Virgilio Centurion – A partir dos 60 anos, o número de pessoas com dificuldade para enxergar começa a crescer bastante. Na verdade, precedida pelas cardiopatias e artrites, a perda da visão é a terceira maior queixa dos indivíduos nessa faixa de idade e não há dúvida de que a soma desses problemas de saúde limita muito as atividades e o relacionamento social das pessoas mais velhas.

  • E como é a adaptação do idoso à cegueira? Qual é o aprendizado possível nessa fase da vida?

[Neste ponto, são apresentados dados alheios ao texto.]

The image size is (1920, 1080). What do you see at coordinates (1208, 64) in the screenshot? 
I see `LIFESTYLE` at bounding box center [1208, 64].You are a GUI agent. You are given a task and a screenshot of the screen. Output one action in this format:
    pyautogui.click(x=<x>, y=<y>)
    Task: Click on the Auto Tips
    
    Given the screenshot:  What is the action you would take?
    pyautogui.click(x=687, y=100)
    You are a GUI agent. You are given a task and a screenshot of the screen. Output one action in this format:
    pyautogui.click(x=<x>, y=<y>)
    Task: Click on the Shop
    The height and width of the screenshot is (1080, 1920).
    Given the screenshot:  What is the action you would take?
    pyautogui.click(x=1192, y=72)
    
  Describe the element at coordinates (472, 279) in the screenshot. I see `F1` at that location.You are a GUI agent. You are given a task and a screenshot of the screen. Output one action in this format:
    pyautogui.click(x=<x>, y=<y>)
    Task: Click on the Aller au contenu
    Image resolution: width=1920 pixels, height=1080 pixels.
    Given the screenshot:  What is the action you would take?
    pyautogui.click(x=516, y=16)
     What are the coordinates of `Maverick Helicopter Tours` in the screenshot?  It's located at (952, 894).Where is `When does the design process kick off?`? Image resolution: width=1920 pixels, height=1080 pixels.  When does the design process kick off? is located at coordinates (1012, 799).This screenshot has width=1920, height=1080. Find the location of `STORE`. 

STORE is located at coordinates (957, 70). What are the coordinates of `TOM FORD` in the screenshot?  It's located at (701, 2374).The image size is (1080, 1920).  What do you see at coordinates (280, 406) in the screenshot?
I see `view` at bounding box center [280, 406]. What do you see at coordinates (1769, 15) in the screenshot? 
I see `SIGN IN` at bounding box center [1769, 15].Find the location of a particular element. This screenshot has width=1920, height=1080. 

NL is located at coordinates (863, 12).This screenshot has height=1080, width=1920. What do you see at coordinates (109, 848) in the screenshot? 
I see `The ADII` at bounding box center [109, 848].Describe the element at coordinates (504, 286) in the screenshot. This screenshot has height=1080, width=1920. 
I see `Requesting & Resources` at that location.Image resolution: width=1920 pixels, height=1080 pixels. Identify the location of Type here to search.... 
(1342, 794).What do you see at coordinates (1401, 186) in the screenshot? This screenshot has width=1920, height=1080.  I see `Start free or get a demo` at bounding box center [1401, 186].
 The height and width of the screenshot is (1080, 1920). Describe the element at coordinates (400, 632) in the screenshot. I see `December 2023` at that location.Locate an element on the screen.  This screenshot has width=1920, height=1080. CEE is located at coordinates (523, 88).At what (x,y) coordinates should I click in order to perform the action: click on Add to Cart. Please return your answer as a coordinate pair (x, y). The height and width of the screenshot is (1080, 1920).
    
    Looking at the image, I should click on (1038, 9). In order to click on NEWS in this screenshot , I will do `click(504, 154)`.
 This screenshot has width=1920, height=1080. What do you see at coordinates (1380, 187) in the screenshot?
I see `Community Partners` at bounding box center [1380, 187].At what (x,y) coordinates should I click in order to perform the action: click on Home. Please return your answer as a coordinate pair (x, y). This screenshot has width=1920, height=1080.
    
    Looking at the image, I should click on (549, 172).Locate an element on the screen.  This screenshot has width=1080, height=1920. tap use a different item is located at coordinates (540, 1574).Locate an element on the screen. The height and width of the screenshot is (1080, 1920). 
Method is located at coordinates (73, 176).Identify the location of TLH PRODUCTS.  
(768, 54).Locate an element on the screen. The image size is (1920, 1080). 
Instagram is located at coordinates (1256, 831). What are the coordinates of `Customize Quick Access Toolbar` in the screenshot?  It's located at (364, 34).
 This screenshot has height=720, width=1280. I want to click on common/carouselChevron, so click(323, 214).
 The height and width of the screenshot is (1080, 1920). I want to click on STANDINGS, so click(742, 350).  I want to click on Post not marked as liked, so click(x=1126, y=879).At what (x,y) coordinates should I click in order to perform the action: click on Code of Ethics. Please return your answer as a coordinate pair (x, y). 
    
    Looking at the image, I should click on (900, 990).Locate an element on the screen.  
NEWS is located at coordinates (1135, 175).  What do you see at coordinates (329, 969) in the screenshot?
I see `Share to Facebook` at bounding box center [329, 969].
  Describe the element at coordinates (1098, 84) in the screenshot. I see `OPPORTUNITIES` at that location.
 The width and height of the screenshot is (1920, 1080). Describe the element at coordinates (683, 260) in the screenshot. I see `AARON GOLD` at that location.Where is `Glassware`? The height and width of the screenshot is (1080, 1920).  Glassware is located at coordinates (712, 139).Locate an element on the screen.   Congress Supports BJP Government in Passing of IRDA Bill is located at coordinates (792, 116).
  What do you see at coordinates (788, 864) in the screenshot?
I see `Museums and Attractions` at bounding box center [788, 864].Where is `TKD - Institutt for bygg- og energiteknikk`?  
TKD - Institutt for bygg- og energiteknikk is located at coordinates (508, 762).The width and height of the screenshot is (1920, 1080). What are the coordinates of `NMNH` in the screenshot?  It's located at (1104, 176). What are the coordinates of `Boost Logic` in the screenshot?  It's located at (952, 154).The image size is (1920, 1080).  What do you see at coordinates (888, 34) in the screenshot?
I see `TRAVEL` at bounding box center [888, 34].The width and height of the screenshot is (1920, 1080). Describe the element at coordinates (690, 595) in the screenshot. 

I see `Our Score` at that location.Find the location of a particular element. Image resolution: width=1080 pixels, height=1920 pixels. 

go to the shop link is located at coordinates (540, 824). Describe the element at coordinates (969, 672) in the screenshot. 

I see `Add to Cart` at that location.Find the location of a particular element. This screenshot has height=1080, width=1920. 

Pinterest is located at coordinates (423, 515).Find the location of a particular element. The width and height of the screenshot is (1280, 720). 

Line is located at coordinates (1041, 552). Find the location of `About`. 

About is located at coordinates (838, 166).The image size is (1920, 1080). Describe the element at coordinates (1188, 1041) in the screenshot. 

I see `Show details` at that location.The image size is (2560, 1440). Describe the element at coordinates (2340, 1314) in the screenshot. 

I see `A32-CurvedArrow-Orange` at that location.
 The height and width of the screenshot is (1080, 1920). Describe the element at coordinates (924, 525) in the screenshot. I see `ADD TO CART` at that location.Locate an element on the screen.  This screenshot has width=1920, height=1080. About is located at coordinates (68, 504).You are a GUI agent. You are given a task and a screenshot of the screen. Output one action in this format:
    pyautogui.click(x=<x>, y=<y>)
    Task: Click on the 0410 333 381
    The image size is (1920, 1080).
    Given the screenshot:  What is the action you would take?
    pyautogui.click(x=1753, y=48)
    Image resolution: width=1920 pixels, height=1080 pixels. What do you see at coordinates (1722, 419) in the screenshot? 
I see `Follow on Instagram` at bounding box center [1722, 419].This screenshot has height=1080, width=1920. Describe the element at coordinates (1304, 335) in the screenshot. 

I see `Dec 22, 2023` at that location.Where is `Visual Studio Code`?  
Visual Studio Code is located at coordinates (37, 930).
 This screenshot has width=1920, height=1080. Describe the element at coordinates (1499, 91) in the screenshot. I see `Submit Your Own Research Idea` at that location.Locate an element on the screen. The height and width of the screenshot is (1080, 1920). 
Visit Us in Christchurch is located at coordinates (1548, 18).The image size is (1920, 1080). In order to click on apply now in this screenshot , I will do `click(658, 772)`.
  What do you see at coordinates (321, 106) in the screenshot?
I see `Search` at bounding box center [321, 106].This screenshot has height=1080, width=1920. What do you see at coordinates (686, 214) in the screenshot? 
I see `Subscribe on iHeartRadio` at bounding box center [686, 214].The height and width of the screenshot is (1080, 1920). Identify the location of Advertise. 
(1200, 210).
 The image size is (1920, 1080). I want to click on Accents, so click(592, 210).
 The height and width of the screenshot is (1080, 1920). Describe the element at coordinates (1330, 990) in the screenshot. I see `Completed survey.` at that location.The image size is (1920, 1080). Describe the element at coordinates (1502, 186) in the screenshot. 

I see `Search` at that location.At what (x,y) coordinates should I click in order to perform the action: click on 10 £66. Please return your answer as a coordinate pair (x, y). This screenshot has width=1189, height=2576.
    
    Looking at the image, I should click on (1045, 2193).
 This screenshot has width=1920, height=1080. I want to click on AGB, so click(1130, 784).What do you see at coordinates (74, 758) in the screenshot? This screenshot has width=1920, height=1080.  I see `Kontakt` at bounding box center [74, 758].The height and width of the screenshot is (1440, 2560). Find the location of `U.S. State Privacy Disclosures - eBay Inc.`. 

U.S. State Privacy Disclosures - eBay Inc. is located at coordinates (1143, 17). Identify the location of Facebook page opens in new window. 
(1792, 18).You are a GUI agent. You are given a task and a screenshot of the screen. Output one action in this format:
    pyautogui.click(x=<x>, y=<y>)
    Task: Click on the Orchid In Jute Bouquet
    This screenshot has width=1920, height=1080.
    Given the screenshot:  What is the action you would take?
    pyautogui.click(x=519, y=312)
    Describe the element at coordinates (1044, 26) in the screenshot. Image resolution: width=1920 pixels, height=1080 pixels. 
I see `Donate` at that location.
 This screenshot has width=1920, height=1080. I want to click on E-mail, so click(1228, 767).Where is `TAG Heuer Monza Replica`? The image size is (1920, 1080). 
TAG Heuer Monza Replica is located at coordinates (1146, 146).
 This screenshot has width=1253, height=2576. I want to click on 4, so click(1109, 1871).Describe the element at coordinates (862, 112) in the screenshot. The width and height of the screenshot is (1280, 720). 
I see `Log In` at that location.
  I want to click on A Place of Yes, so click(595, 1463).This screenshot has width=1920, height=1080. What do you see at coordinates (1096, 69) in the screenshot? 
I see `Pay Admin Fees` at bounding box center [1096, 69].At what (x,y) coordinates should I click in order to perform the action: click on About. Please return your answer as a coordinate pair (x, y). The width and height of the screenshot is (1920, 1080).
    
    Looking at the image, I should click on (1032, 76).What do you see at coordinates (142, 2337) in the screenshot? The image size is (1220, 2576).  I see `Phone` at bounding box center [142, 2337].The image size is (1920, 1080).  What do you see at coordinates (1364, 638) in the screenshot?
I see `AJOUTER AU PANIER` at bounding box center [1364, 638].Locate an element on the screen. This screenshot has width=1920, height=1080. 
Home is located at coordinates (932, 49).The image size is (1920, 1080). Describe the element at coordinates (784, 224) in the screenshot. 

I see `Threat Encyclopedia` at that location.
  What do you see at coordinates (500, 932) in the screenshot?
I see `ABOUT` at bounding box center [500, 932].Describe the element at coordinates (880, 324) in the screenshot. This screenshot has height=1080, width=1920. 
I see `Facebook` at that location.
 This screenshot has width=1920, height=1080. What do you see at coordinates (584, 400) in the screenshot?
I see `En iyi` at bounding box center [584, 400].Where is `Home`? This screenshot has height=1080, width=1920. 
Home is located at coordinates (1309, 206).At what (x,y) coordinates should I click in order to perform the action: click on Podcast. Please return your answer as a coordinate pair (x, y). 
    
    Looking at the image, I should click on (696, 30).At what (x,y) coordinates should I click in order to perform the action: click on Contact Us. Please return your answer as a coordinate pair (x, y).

Virgilio Centurion – Vamos considerar os idosos em que a baixa visão os impede de ler. Hoje, os oftalmologistas podem prescrever lentes especiais, recursos de ampliação da imagem que favorecem a leitura, mas exigem que o material escrito seja colocado bem perto dos olhos para proporcionar uma resposta visual satisfatória. Embora ler fosse uma atividade que lhes dava prazer, muitos se recusam a fazer isto, usando esses recursos. Já para os idosos cegos, a orientação é outra. Com o objetivo de melhorar sua qualidade de vida, eles são aconselhados a procurar profissionais que os ajudem a organizar a rotina das atividades diárias dentro do ambiente em que vivem, mas muitos também se mostram resistentes em adotar tal conduta.

  • Qual o papel da família do idoso que fica cego?

Virgilio Centurion – A família precisa apoiá-lo e insistir para que a pessoa idosa com baixa visão ou cega seja avaliada e receba orientação a respeito do que pode fazer para melhorar sua qualidade de vida. Não é porque um dos canais de contato com o exterior está comprometido, que ela vai fechar-se para o mundo.